Passava hoje o Zé na 31 de Janeiro em plena hora de ponta, ao cair da tarde lenta. Eis, senão quando, encontra diante dos olhos, à moda não sei de quantos, um grupo de grandes trabalhadores a preparar lustrosa e bela luminária ou sinalética em que, mercê dos graves engarrafamentos dos últimos dias, procuravam indicar aos transeuntes a melhor forma de chegar a porto seguro!
Só à moda de Braga, não haja dúvida! Todo o dia, com menos tráfego, esteve a via mais liberta! Durante aquele período, nem engenheiros, nem polícias, nem qualquer alma de tais empresas1 Ao cair da tarde, hora de ponta, 18 e 30h, tudo à pinha e maquinaria no meio da estrada, meia dúzia de pessoas a dar ordens, uns tantos altos representantes da autoridade municipal de polícia a dar sentenças, muitas luzes a piscar… enfim, uma aparato dum raio antes de virar para a rua do raio. Que raio de rua!
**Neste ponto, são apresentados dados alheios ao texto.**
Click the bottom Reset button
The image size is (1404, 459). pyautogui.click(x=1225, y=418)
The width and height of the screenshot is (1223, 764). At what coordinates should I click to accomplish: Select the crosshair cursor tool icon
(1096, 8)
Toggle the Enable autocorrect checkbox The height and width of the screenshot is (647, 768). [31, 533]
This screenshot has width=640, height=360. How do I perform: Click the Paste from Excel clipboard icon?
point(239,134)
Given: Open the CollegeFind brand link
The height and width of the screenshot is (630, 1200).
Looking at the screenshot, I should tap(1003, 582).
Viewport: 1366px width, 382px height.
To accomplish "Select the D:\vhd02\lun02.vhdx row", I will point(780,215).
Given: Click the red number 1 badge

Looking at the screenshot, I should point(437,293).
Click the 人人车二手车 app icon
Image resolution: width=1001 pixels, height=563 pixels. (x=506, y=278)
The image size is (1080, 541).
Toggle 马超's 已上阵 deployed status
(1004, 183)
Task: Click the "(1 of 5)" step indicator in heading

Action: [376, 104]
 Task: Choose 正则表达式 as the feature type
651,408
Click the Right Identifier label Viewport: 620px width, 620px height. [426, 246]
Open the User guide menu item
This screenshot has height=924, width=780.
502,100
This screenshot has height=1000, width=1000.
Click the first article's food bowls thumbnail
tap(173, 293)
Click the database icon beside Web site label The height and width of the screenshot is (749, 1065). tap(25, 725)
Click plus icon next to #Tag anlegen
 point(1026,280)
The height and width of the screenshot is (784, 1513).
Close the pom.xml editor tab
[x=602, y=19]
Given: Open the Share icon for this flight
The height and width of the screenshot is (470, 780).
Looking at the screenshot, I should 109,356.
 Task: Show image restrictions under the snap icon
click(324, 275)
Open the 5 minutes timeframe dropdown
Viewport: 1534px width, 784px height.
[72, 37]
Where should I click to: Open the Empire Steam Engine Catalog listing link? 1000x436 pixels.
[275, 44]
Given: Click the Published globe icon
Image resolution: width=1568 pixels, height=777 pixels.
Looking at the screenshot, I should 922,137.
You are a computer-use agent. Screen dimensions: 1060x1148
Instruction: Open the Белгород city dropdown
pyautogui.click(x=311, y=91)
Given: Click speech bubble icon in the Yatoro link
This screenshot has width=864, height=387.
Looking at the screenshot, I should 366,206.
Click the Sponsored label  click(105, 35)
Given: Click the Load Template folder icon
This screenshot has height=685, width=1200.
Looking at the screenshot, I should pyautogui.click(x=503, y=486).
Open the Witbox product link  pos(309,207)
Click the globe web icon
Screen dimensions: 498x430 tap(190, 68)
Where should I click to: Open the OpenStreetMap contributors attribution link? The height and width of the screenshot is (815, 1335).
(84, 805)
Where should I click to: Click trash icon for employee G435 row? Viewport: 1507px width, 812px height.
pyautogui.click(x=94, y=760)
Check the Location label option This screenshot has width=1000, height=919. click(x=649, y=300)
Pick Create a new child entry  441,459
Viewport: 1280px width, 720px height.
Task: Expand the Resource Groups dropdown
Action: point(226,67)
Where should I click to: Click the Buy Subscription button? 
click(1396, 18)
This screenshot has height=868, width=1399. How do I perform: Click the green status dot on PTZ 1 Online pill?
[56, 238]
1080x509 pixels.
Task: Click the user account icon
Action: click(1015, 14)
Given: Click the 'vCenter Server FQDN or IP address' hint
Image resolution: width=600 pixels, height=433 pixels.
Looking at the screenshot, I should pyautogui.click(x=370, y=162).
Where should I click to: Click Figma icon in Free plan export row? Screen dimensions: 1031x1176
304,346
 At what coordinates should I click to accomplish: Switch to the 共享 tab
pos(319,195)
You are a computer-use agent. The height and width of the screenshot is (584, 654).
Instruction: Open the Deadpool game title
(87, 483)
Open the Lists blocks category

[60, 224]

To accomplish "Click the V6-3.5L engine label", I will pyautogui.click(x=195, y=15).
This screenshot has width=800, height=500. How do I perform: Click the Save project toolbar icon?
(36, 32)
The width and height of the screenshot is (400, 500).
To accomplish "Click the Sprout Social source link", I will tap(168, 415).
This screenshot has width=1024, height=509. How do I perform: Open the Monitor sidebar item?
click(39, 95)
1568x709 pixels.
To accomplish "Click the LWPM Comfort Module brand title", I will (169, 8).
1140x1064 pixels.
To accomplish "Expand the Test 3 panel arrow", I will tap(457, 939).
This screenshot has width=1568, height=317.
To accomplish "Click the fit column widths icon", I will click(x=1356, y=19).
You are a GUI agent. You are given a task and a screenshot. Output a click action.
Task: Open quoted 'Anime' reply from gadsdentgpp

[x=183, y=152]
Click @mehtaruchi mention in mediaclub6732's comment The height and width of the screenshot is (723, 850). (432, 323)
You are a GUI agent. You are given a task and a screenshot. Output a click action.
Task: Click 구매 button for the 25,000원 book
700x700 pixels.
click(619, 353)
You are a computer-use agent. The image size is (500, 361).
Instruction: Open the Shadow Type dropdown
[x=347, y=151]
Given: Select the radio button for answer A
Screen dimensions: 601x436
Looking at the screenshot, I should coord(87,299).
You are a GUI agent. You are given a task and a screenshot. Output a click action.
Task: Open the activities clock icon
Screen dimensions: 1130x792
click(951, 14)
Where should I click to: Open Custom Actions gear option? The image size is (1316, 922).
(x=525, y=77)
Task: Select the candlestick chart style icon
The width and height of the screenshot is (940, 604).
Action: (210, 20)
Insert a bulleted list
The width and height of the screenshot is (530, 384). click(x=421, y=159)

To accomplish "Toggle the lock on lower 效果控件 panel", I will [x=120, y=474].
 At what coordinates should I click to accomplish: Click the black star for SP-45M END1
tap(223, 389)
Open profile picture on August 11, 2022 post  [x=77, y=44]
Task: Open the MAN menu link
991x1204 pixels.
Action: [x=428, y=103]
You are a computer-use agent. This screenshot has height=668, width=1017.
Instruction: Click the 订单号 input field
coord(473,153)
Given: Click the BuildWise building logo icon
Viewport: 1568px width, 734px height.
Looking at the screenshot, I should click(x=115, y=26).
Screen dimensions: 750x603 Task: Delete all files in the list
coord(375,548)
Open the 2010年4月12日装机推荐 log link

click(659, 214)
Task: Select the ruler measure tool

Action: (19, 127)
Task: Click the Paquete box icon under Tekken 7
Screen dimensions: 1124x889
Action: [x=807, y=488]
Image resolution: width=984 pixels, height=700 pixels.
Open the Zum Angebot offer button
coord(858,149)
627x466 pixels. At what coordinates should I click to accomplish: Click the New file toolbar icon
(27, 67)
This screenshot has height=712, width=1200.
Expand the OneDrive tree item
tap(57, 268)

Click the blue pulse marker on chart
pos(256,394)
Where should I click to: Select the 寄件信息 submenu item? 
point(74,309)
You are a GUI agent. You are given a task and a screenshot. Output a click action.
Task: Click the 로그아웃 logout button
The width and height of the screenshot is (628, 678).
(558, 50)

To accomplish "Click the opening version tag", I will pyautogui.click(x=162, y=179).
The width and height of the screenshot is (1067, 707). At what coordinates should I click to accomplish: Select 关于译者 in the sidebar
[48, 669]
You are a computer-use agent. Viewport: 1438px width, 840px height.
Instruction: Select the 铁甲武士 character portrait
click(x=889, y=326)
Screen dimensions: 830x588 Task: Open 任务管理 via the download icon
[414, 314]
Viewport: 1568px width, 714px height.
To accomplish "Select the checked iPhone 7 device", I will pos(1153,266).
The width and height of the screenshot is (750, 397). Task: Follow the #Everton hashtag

Meus caros amigos, ainda bem que há inteligência para aproveitar os momentos oportunos e realizar, sem transtorno as obras necessárias!
E a quantidade de engenheiros que, de capacete na cabeça e muitos papeis nas mãos, faziam análise de projecto enquanto a polícia engarrafava o trânsito?! Uma maravilha, meus senhores, uma maravilha digna de ser vista!
Enfim, o Zé Ferrão ficou com a clara ideia de que isto há-de chegar longe, olá se há-de!